Assume that you are developing player batch management for Zoom/Rush poker type of game.
Conditions:
- Once a player folds, he moves to free player batch.
- You have to place him in optimal place in pool for next game
- Assume that current folded player is BB
- Assume that 48 players are in pool (waiting for next game to start) for 6-max seater table
Placement criteria in batch
- Take 6 player batch 8 times for 48 players
- Sort the list with players in descending order of number of games played since last big blind
- Assign BB to the first player in the sorted list
- Assign SB to second player in the list
- Assign Button to third player
- Assign EP , MP and Cut-off
- In case of players having same hand count, assign the position based on time at which player joined the free pool i.e First come, first served
Now when would these numbers converge to have even distribution for all positions.

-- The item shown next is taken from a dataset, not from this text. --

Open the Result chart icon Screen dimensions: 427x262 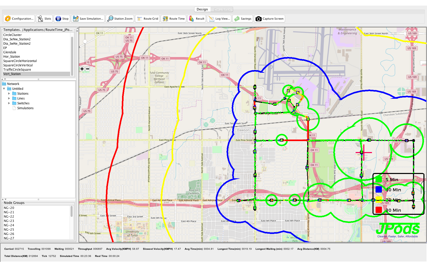click(x=192, y=19)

If you play 6000 games, what is the possibility of getting each seating position uniformly 1000 times ( 6 positions * 1000)
As per my observations, even distribution for position is not happening at any point of times. Dealer/SB/BB or more less evenly distributed. But to EP/MP and CO.
Some times, the batch size is 4 or 5 depending on player count during that time. In these cases, I am considering seat 4 and 5 as CO instead of EP/MP.
Are below seasons causing deviation for even distribution?
- Player playing on multiple entries
- When the player moved to a batch, he competes with 6 players in his batch
- Always you can't have 6 players in batch. It may be 3,4,5 too
If you consider above events happening randomly across multiple tables and entries, how should we guaranty even distribution?
Is there flaw in above batching logic?